### What you will do:
Rewrite the data below as a numbered list, skipping any blank lines and omitting the pictures.
• • • •
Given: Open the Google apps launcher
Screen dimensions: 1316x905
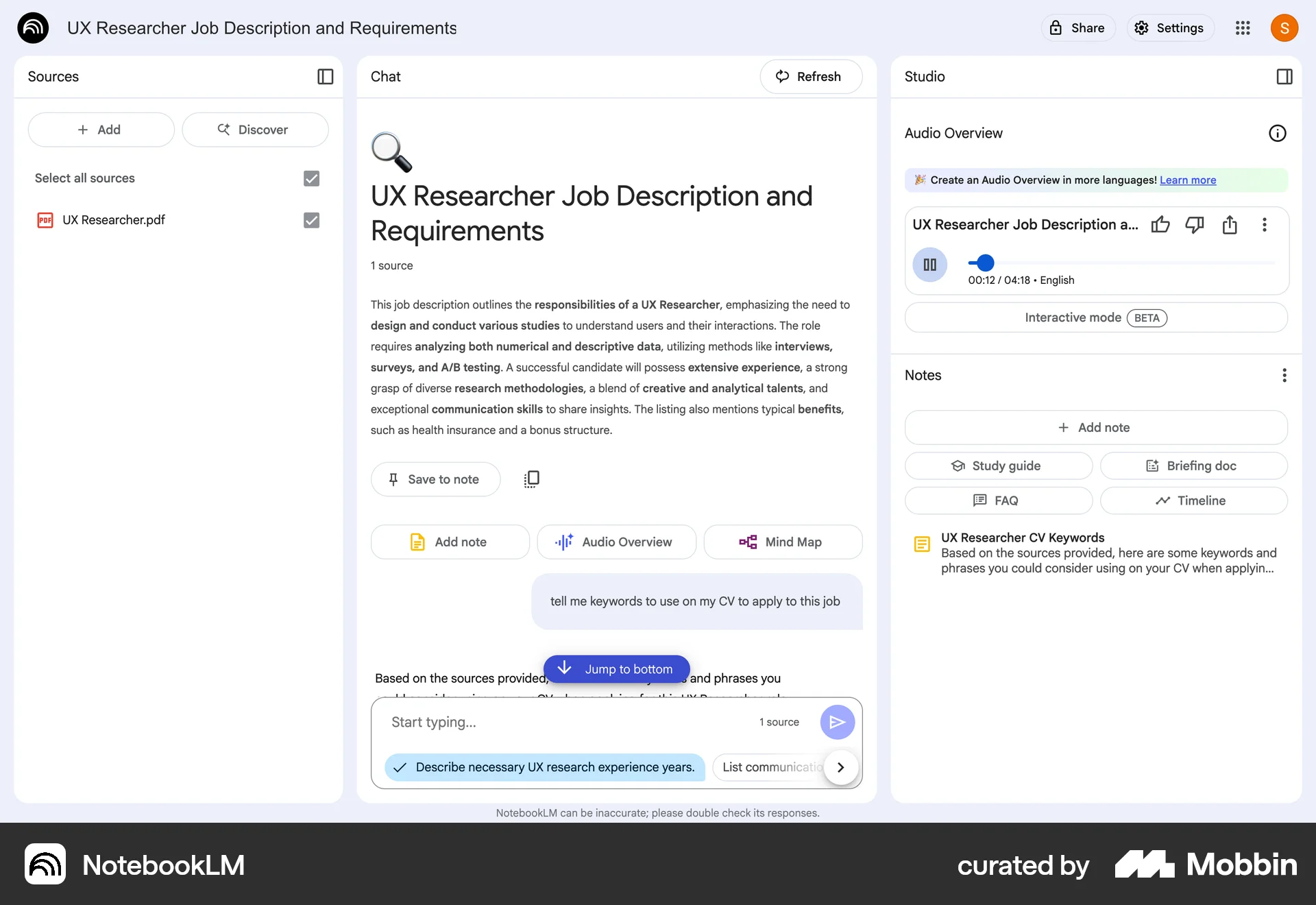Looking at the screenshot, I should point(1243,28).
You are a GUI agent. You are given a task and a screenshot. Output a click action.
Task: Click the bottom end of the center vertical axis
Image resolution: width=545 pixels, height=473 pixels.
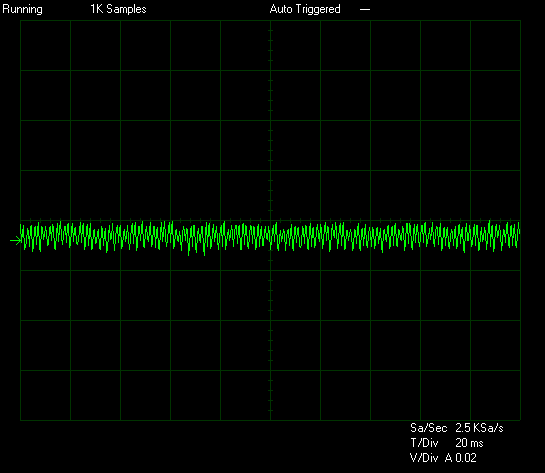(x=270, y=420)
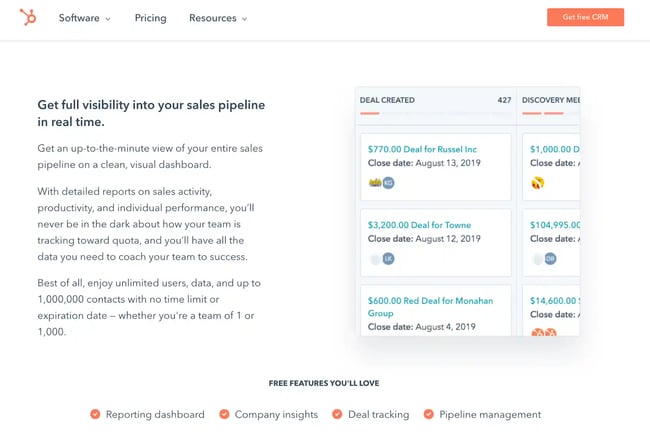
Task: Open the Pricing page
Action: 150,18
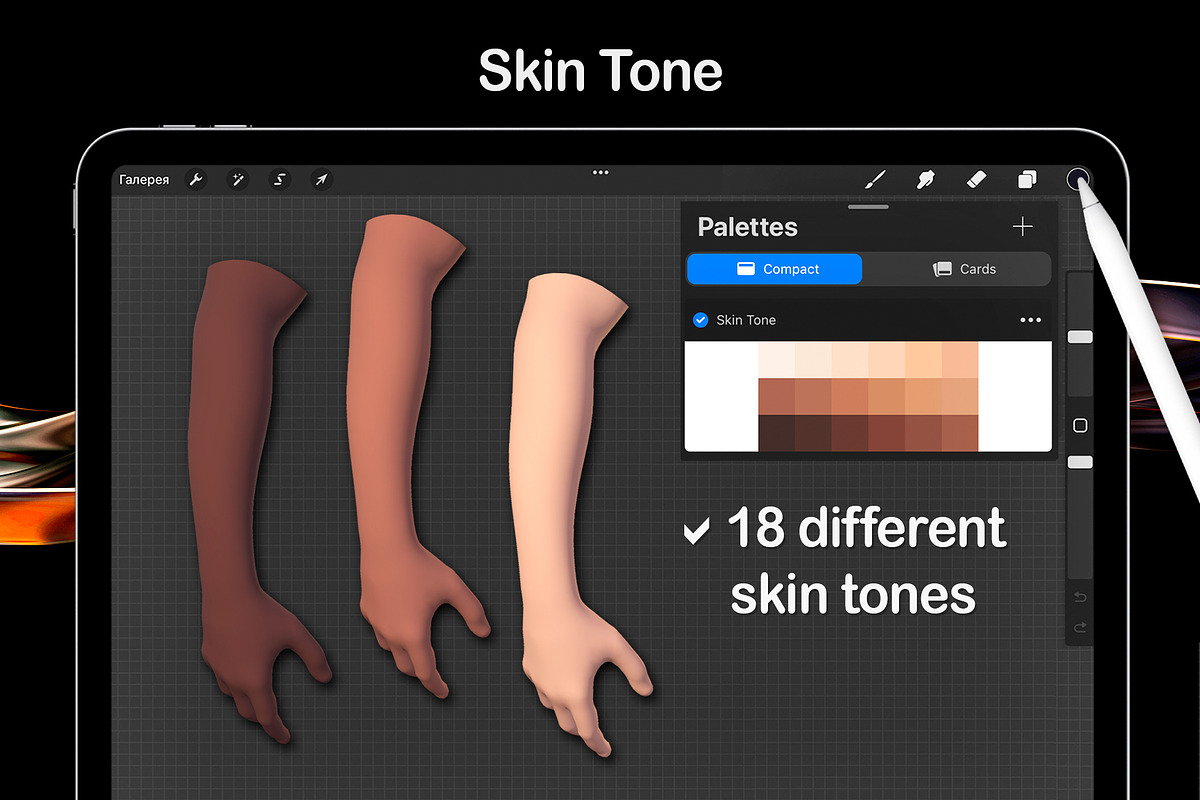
• • • •
### Answer to the task:
1. Given: Open the Google apps launcher
2. Screen dimensions: 1316x905
3. Looking at the screenshot, I should point(1243,28).
4. You are a GUI agent. You are given a task and a screenshot. Output a click action.
5. Task: Click the bottom end of the center vertical axis
6. Image resolution: width=545 pixels, height=473 pixels.
7. (x=270, y=420)
8. Task: Open the Pricing page
9. Action: 150,18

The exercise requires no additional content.